Personal details
- Born: 27 December 1941 (age 84) Shuangxi, Taihoku, Taiwan, Empire of Japan
- Party: Kuomintang
- Education: National Chengchi University (BA) Tunghai University (MPA)

= Cheng Feng-shih =

Taiwanese politician

Cheng Feng-shih (鄭逢時 (Zhèng Féngshí); born 27 December 1941) is a Taiwanese politician.

==Education==
Cheng studied public relations at National Chengchi University, and later earned a master's degree in the subject at Tunghai University.

==Career==
Cheng was elected to the Taipei County Council in 1968. He was subsequently elected to the National Assembly in 1972 and 1975. During his tenure as an assemblyman, Cheng chaired the presidium of the National Assembly. Between 1981 and 1993, Cheng sat on the Taiwan Provincial Council. Cheng was elected to his first term on the Legislative Yuan in 1995 with 3.28% of the vote, representing the multimember Taipei County district. He was subsequently placed on the Kuomintang party list and reelected twice via proportional representation.
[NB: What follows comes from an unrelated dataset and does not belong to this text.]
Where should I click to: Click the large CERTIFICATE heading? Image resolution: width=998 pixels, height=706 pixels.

Until August 2000, Cheng was chairman of Taiwan Television, when he was succeeded by Lai Kuo-chou.

As a legislator, Cheng was also a member of the board of Kuang Wu Institute of Technology. While a member of the Legislative Yuan, Cheng led the Kuomintang legislative caucus, within the Kuomintang's Central Standing Committee, and was deputy director of the party's policy committee. He retained the policy committee position for some time after stepping down as a legislator.
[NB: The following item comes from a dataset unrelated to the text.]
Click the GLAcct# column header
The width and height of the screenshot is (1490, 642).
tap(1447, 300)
During his third term on the Legislative Yuan, Cheng commented on Lee Teng-hui's past affiliation with the Chinese Communist Party, operations of the Overseas Chinese Affairs Commission, and the exchange of political donations and favors, among them the December 2002 election of Chu An-hsiung as speaker of the Kaohsiung City Council, which was linked with black gold politics.